From Publishers Weekly

Alexander, a Glamour contributing editor and author of MSNBC's "Sexploration" column, seeks to pin down American sexuality by investigating the tension between America's "hypersexual culture" and the persistent, sexually conservative traditions which oppose it. Arguing that Americans of all kinds are embracing sexual exploration, Alexander wonders "why there is so much sexual experimentation now and if anybody is finding any happiness doing it." To find out, he sets off on a cross-country trek to interview average (and otherwise) Americans about their love lives. The journey's highlights include a talk with Phil Harvey, founder of his own "porn and sex product empire"; preacher Joe Beam's sex class for married Christian couples; Alexander selling sex toys at a "romance superstore" in Arizona; Passion Party women in the Midwest; and a fetish convention in Florida. Most of Alexander's subjects have a rather permissive view of sexuality, so the book feels slightly weighted against social conservatives (though, according to his research, Alexander's focus mirrors the trend). Still, for anyone curious about the state of sexuality in America, this smart, intriguing tour will scratch your (intellectual) itch.
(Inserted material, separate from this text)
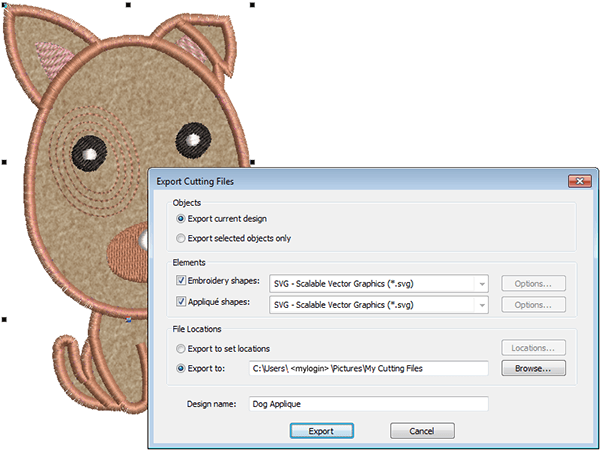Select the Export to folder radio option
Image resolution: width=600 pixels, height=450 pixels.
point(181,368)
Copyright © Reed Business Information, a division of Reed Elsevier Inc. All rights reserved.


“Part Andy Rooney, part Kerouac, part de Tocqueville, Alexander has traveled America from end to end, reporting on what our sexuality is really like: the lust, the embarrassment, the fear of God, the unending question of what’s ‘normal.’ If you want to know what’s really going on these days, read America Unzipped.”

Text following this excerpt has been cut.